**Dataset entries**
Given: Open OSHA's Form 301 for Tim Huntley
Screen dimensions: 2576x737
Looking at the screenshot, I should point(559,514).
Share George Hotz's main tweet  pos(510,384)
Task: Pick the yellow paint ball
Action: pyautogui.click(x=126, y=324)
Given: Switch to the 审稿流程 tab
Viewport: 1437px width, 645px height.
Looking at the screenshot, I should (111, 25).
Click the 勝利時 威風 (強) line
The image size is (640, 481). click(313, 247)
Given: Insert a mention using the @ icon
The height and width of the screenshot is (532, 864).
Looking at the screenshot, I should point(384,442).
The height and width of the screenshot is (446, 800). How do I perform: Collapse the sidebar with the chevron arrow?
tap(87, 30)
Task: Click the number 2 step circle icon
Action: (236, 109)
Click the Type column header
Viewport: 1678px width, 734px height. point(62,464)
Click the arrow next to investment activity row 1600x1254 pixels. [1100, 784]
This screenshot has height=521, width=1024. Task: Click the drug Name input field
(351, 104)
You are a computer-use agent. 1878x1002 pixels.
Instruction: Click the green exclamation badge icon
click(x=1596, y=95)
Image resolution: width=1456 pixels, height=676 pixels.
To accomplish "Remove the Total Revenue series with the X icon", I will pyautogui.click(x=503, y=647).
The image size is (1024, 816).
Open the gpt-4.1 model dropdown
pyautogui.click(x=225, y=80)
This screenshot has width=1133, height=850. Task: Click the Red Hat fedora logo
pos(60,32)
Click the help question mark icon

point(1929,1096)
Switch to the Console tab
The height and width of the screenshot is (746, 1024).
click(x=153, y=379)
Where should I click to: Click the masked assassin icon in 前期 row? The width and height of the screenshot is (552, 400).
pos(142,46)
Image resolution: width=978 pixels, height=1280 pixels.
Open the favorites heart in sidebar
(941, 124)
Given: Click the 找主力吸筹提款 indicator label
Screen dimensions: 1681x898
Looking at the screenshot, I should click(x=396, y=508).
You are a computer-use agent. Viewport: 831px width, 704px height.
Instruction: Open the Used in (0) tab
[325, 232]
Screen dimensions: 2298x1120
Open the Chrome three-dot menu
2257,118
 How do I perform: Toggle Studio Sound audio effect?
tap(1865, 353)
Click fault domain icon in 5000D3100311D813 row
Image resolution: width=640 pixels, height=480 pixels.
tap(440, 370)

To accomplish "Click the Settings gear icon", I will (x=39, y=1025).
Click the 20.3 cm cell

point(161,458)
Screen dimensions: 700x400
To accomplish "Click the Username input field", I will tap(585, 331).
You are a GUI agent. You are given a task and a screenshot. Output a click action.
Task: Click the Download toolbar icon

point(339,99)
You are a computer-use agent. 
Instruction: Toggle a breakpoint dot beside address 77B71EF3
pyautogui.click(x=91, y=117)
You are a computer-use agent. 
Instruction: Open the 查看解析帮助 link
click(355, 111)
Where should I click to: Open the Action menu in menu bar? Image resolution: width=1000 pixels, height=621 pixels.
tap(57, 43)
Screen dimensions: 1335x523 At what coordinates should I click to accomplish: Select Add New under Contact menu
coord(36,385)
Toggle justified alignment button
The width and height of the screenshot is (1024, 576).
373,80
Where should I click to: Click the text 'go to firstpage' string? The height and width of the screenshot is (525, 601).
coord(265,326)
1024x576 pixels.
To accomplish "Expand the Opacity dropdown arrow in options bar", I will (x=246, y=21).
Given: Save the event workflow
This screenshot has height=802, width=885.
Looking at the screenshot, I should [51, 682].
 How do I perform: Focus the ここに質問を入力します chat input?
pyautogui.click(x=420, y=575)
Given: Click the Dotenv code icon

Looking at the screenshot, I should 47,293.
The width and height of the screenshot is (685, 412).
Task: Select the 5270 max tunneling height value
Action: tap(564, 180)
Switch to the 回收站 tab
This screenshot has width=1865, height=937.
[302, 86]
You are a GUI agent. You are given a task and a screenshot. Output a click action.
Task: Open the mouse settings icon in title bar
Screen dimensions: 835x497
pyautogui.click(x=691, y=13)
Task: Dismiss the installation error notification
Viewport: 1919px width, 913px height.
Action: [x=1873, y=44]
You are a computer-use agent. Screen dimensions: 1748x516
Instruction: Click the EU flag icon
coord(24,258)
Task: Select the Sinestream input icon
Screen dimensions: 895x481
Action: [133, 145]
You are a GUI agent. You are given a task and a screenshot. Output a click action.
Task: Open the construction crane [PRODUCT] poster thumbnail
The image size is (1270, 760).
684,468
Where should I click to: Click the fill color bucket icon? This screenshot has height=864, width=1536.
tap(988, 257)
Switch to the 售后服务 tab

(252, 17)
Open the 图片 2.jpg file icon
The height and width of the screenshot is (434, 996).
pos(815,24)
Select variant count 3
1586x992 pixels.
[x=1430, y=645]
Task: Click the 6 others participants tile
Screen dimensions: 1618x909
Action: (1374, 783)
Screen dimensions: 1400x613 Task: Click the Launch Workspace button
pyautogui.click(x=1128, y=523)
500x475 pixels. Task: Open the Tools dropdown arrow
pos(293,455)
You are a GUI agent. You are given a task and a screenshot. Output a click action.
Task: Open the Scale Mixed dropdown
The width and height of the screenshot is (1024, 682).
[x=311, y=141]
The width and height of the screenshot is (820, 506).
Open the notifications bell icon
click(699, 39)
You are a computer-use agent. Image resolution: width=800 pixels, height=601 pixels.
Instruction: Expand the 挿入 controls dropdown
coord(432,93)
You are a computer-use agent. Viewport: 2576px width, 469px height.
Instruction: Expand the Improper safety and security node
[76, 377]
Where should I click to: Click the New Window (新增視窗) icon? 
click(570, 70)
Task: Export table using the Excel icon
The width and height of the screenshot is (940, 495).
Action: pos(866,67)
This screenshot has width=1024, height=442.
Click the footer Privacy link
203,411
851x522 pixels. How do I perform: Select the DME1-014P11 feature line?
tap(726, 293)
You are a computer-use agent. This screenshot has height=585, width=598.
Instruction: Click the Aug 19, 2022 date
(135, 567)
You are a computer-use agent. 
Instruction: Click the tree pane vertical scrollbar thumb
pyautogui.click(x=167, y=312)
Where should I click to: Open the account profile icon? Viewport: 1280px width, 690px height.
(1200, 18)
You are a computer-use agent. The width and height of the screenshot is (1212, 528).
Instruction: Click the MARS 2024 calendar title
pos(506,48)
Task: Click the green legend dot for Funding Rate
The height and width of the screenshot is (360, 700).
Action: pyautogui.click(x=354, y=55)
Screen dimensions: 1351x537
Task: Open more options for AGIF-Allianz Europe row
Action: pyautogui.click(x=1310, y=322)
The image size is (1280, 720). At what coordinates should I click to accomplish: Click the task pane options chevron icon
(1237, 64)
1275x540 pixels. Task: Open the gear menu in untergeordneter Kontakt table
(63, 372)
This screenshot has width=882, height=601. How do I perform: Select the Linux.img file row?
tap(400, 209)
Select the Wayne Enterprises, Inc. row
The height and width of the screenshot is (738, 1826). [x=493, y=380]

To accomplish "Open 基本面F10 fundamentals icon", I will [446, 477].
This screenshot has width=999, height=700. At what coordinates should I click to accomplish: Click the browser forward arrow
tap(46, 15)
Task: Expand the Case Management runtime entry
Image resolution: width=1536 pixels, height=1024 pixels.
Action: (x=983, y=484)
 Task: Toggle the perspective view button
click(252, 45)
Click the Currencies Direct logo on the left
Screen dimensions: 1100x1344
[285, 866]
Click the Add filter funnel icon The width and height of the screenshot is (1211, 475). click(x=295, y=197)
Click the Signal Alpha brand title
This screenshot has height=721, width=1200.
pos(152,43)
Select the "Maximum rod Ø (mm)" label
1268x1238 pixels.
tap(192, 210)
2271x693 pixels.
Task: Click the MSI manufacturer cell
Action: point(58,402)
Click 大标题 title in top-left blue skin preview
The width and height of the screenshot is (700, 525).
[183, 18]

**Work instruction**
Copy out every line from the data above that has "will" in it.

**Exercise result**
To accomplish "Remove the Total Revenue series with the X icon", I will pyautogui.click(x=503, y=647).
To accomplish "Click the Settings gear icon", I will (x=39, y=1025).
To accomplish "Click the Username input field", I will tap(585, 331).
To accomplish "Expand the Opacity dropdown arrow in options bar", I will (x=246, y=21).
To accomplish "Open 基本面F10 fundamentals icon", I will [446, 477].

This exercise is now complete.